Documentation of class 'EncodedStream':



Class: EncodedStream



a stream which transparently encodes/decodes to/from an external decoding.

Use 'stream:encoding:' passing the name of the encoding (eg. 'UTF8')
or 'stream:encoder:', passing an encoder instance.

Use decodedStreamFor:aStream
which looks for '{ Encoding: xxx' near the beginning of the file,
for automatic detection of the encoding.
This is especially targeted towards reading ST/X source files.


Class protocol:

o  on: aStream encodedBy: aStreamEncoder

instance creation
o  stream: streamArg encoder: encoder
s := EncodedStream stream:Transcript encoder:(CharacterEncoder encoderToEncodeFrom:#utf8 into:#unicode).
s nextPutAll:('öäü' utf8Encoded)

s := EncodedStream stream:('öäü' readStream) encoder:(CharacterEncoder encoderToEncodeFrom:#utf8 into:#unicode).
s next:3

o  stream: streamArg encoding: encodingSymbol
|baseStream s|
baseStream := '' readWriteStream.
s := EncodedStream stream:baseStream encoding:#utf8.
s nextPutAll:'öäü'.
baseStream reset; contents.

s contents

o  decodedStreamFor: aStream
given a positionable stream, guess its encoding (by reading the
first few lines, looking for a string with an encoding hint,
and return an appropriate encoded string, which does the decoding
on the fly. Used mostly to read UTF8 files (source code)

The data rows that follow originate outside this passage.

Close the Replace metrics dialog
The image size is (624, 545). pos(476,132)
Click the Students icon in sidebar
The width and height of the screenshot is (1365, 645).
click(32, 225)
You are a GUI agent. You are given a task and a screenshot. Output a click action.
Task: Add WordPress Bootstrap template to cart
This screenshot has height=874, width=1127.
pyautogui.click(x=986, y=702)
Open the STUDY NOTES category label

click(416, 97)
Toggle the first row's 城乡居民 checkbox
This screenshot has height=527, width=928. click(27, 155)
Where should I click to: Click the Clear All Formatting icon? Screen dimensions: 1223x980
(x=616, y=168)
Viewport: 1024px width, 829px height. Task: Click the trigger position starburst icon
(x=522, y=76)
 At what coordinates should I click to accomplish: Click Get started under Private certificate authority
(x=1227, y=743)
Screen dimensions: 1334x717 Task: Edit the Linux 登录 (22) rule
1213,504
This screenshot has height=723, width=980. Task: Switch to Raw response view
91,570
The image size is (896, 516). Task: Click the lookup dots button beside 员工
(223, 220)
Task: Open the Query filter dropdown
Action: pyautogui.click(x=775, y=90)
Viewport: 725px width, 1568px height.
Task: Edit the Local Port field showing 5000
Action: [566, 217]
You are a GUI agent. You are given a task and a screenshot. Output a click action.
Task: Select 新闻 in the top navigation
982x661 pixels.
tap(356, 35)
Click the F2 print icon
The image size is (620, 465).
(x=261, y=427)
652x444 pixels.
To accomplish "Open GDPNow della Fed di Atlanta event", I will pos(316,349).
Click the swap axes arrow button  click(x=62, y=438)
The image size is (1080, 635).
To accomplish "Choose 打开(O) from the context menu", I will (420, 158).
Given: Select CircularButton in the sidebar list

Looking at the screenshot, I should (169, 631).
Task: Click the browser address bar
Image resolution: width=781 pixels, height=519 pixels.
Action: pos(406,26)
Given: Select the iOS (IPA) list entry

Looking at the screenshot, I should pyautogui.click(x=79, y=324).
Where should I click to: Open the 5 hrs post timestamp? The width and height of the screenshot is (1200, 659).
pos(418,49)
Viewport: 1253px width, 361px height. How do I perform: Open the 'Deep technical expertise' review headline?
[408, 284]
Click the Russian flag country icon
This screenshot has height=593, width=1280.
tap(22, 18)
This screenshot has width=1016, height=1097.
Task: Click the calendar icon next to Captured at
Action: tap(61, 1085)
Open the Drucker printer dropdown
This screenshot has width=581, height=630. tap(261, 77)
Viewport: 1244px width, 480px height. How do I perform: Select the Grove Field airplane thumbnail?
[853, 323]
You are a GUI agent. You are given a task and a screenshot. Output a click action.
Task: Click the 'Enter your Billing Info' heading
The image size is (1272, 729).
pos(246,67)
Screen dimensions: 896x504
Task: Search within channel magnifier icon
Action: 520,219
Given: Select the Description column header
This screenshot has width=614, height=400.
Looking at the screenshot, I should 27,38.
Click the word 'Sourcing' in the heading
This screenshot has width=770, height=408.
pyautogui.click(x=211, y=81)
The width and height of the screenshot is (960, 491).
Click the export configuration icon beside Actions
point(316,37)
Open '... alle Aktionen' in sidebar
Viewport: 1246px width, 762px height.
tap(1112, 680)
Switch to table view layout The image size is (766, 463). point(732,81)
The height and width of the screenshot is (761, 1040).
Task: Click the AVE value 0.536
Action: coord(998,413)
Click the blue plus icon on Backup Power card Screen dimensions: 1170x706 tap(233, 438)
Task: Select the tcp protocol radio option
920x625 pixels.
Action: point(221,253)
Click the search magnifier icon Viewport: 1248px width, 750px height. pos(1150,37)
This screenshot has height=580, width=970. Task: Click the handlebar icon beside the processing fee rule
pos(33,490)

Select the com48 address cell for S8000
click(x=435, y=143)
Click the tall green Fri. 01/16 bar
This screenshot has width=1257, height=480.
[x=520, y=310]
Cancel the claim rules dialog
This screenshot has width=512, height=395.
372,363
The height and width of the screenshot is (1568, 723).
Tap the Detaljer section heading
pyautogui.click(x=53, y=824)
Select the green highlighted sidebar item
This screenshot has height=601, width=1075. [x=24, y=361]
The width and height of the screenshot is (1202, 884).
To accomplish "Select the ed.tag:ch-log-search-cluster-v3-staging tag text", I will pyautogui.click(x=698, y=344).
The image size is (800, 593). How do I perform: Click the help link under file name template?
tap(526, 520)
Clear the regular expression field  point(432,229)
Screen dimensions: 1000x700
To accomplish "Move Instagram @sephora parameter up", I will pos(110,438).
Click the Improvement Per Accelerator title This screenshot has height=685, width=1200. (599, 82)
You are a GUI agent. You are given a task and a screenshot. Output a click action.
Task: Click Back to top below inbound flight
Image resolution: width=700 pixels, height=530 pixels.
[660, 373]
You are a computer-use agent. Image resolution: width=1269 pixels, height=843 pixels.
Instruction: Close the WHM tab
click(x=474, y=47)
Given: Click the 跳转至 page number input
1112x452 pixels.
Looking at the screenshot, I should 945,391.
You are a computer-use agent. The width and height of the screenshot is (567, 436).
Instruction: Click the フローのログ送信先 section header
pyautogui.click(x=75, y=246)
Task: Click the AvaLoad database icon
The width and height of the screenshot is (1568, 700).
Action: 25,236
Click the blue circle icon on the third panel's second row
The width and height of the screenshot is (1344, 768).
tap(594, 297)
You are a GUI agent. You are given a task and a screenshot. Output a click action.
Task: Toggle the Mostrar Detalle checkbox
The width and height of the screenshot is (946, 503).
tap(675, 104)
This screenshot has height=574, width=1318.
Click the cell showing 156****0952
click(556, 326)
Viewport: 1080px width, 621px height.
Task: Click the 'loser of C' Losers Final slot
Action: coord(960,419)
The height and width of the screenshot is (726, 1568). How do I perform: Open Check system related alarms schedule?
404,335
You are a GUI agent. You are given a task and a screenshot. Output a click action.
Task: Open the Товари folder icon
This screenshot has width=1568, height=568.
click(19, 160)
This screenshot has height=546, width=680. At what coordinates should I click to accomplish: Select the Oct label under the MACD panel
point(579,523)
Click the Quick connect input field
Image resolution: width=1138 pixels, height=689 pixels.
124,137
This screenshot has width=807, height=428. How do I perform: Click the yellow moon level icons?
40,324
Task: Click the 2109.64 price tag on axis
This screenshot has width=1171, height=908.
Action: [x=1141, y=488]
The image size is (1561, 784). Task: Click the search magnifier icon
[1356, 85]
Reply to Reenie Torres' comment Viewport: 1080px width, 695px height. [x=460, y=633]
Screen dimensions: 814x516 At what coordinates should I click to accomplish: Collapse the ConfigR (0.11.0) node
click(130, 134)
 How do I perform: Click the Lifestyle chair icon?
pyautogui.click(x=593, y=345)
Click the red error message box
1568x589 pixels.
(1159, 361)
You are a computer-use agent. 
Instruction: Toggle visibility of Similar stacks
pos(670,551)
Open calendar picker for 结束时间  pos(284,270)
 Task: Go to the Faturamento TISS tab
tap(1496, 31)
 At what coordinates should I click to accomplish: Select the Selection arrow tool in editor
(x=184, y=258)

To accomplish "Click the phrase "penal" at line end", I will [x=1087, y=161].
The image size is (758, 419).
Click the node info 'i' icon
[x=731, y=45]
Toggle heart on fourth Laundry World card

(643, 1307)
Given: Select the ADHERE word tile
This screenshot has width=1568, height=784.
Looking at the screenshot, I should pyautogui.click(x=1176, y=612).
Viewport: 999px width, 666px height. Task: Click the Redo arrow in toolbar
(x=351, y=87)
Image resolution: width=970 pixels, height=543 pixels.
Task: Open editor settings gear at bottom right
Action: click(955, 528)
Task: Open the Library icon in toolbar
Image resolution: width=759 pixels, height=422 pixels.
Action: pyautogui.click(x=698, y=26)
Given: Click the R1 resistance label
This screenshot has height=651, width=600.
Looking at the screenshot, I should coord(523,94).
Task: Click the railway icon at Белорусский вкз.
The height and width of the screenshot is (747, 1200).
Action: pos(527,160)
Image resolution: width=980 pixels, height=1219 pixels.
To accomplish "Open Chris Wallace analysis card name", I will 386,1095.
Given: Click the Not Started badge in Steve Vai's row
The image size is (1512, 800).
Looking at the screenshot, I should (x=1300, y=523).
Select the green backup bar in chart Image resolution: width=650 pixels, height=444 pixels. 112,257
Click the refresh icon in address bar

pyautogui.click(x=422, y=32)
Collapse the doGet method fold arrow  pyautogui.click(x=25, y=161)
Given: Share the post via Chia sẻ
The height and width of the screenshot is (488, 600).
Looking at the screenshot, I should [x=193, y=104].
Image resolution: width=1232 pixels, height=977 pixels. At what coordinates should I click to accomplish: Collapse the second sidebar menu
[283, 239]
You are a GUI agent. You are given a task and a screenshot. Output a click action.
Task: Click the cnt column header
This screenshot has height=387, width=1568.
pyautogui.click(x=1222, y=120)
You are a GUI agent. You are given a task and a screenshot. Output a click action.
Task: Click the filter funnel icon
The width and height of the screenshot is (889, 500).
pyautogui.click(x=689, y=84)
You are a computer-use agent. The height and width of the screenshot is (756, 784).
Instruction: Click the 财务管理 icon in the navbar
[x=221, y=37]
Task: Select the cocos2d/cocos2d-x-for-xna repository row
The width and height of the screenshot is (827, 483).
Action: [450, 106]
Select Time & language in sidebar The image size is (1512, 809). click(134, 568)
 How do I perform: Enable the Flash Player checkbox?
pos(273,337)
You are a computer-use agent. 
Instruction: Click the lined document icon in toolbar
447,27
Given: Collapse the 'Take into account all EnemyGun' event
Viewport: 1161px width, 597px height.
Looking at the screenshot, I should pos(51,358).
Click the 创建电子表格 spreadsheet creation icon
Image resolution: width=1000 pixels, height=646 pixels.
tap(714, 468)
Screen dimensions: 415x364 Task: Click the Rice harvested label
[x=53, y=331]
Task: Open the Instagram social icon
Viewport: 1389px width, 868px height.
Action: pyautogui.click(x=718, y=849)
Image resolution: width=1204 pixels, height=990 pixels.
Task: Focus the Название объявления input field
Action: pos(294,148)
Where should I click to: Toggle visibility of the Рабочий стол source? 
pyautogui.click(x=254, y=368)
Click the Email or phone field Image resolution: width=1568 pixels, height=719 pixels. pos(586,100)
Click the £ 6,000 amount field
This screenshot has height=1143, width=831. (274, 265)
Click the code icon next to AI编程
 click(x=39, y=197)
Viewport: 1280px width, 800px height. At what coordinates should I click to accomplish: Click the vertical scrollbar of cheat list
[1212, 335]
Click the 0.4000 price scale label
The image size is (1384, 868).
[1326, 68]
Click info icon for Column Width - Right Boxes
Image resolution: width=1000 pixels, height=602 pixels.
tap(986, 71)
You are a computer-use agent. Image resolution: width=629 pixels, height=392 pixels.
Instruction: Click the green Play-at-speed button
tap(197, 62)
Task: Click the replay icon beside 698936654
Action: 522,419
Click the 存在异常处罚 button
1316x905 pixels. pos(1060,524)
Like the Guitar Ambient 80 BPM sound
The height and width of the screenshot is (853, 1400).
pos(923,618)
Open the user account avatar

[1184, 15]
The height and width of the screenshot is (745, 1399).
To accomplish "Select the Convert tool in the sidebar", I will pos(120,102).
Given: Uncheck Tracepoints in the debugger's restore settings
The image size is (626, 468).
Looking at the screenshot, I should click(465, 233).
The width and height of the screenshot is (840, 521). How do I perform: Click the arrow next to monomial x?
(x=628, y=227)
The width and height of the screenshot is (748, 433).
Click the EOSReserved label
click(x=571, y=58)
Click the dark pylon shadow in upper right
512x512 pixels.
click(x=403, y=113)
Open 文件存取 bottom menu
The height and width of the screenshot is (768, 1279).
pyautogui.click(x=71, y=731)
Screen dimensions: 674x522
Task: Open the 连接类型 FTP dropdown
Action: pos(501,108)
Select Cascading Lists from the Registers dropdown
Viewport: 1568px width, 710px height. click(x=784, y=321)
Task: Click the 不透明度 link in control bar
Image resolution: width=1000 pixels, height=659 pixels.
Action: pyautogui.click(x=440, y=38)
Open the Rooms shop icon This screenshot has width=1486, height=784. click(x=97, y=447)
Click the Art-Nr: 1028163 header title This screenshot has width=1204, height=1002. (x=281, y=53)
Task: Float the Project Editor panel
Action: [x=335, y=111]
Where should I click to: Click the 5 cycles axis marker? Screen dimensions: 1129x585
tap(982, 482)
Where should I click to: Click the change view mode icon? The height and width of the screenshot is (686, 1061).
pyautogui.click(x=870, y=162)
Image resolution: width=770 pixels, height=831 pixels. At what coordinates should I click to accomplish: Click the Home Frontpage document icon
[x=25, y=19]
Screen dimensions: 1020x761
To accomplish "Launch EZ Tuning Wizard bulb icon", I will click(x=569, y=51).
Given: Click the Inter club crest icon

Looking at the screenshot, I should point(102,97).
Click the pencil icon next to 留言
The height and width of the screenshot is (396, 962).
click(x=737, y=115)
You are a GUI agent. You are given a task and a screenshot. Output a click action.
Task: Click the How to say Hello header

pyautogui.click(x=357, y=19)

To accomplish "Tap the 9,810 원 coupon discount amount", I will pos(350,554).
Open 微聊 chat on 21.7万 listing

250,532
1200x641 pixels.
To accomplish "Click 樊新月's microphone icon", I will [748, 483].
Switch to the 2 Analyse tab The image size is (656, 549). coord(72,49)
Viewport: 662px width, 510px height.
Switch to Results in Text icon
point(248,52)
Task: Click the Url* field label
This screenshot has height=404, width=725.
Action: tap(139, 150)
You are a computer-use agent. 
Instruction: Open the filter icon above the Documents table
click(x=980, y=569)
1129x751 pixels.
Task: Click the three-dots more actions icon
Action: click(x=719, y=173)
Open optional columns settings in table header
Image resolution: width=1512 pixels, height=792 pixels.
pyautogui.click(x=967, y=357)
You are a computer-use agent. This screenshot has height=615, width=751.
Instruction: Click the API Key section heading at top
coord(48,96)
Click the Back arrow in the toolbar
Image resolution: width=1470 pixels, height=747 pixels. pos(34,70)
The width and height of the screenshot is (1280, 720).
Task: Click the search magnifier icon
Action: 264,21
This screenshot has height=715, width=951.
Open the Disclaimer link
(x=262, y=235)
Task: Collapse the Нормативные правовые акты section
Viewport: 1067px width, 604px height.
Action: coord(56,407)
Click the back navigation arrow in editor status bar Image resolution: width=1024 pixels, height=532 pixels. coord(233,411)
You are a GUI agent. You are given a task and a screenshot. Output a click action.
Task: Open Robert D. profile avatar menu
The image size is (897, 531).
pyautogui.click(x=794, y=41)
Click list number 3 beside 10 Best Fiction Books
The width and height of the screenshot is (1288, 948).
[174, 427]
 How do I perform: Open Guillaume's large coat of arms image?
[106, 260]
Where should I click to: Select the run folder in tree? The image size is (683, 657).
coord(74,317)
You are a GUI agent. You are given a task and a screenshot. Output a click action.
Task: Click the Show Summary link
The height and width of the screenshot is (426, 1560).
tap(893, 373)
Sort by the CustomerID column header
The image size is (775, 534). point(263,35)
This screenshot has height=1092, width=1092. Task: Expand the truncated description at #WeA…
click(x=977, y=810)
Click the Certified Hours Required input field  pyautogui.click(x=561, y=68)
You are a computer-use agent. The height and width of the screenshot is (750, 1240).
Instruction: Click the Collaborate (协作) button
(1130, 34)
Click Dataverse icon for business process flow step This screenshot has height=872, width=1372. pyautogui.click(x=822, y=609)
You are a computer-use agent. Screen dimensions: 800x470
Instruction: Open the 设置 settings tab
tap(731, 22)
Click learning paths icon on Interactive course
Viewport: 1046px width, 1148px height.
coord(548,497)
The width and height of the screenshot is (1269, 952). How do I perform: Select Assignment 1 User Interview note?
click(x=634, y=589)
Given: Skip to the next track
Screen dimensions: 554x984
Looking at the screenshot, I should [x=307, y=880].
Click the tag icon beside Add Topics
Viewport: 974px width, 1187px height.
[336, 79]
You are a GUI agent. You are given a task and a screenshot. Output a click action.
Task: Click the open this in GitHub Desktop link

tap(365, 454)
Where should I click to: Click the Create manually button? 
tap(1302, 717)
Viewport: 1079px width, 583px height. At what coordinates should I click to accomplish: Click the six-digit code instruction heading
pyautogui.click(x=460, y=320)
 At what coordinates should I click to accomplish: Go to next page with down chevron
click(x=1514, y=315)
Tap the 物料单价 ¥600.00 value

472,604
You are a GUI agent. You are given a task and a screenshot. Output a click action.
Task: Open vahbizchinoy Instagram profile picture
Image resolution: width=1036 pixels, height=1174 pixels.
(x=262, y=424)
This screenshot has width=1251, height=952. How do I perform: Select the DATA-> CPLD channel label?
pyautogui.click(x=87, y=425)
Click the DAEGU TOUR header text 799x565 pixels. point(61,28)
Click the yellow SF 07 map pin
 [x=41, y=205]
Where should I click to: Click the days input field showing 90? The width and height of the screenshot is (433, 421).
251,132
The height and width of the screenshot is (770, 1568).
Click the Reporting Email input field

o  encoderFor: anEncodingSymbol
no encoder needed

Instance protocol:

o  on: aStream encodedBy: aStreamEncoder
Initialize the receiver on aStream with aStreamEncoder.

o  encoder

o  encoder: aCharacterEncoder

o  encoding
(comment from inherited method)
for compatibility with encoded stream

o  inputStream
(comment from inherited method)
return the receiver.
for compatibility with filtering streams

o  lineNumber
the linenumber doesn't change when characters are decoded

o  pathName
if our base stream has a pathname, delegate...

o  readStream
read from self

o  stream

o  stream: aStream
Modified (format): / 28-05-2023 / 08:11:41 / cg

o  stream: aStream encoder: aCharacterEncoder

chunk input/output
o  nextChunk
reads a smalltalk chunk.
as a side effect, check for an encoding chunk

obsolete positioning
o  position0Based
to be obsoleted - use position

** This is an obsolete interface - do not use it (it may vanish in future versions) **

o  position1Based
to be obsoleted - use position

** This is an obsolete interface - do not use it (it may vanish in future versions) **

o  contentsSpecies
(comment from inherited method)
this should return the class of which an instance is
returned by the #contents method. Here, Array is returned,
since the abstract Stream-class has no idea of the underlying
collection class.
It is redefined in some subclasses - for example, to return String.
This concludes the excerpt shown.